Need Advice... what shoul I do
Okay Hello to all!
mm I am a bisexual young man, a teenager. I discovered I was bi, well i actually knew but with this guy I just accepted it. For the first time I saw him I knew I liked him and sometimes, well most of the time, he was checking me out and giving me this looks like trying to show that he liked me, whatever, it's been two years now since that and he moved to another school and now Im a senior and he's in college but in all this time I keep seeing him everywhere and he stares at me, not in a bad way, and I can't help it I have to do the same but we haven't talk, I haven't even said Hi to him.
I feel he likes me and I know I love him so because of that I sent him a message on myspace telling him I need to talk to u and he wants to know what is it that I wanna tell him and I said " you know" and he said "no i don't, tell me" and then I replied: "It's complicated Im gonna tell you later" he then said " well explain it to me, tell me!" and I haven't replied back.
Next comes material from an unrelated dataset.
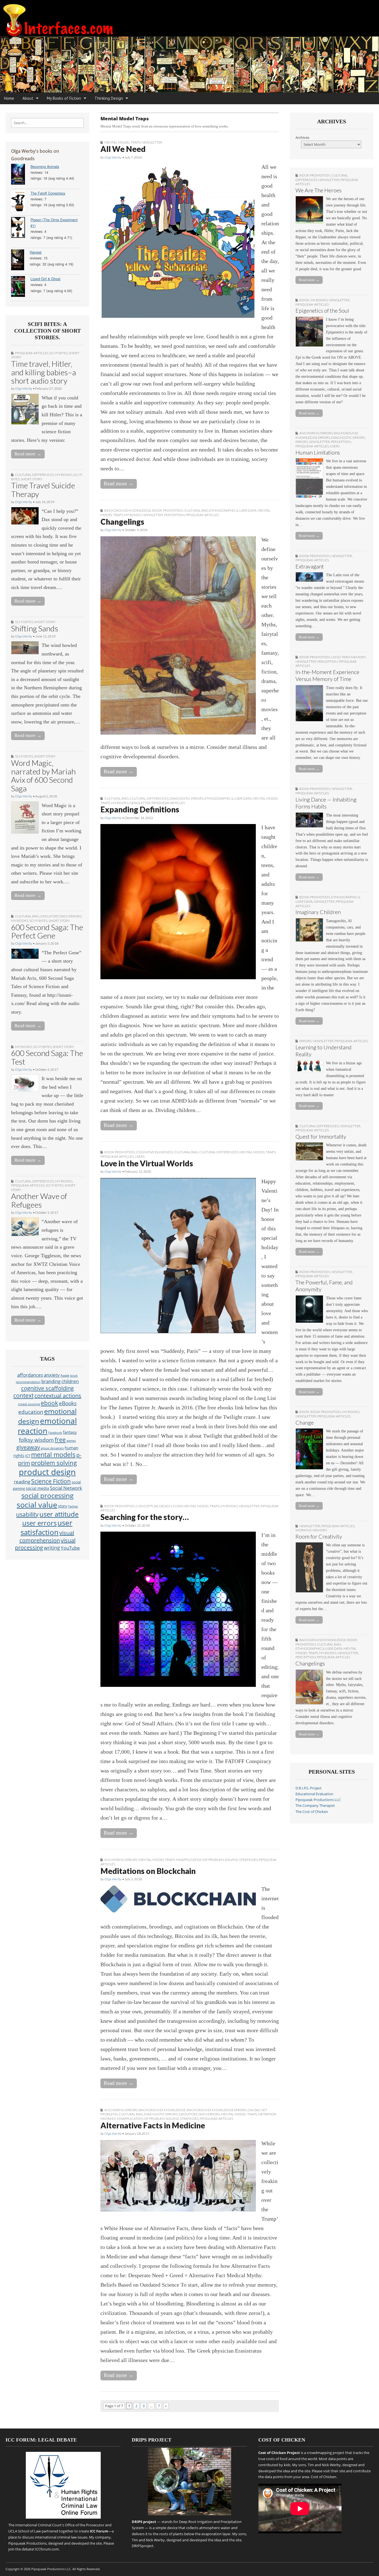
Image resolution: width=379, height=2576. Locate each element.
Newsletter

I haven't tell him what I feel because he's like into this rap shit, he has a group and it's somewhat big in the streets and I don't want to be like the liar, ****** if he denies what he feels for me, I can be the laugh of the town. Man I tell you he doesn't even try to hide it when he seems me. It's like he stops and all he sees it' me.
I don't know if I should tell him or not. Should I wait till I get out of high school, he has a lot of friends on my school, or should I just tell him right now the truth?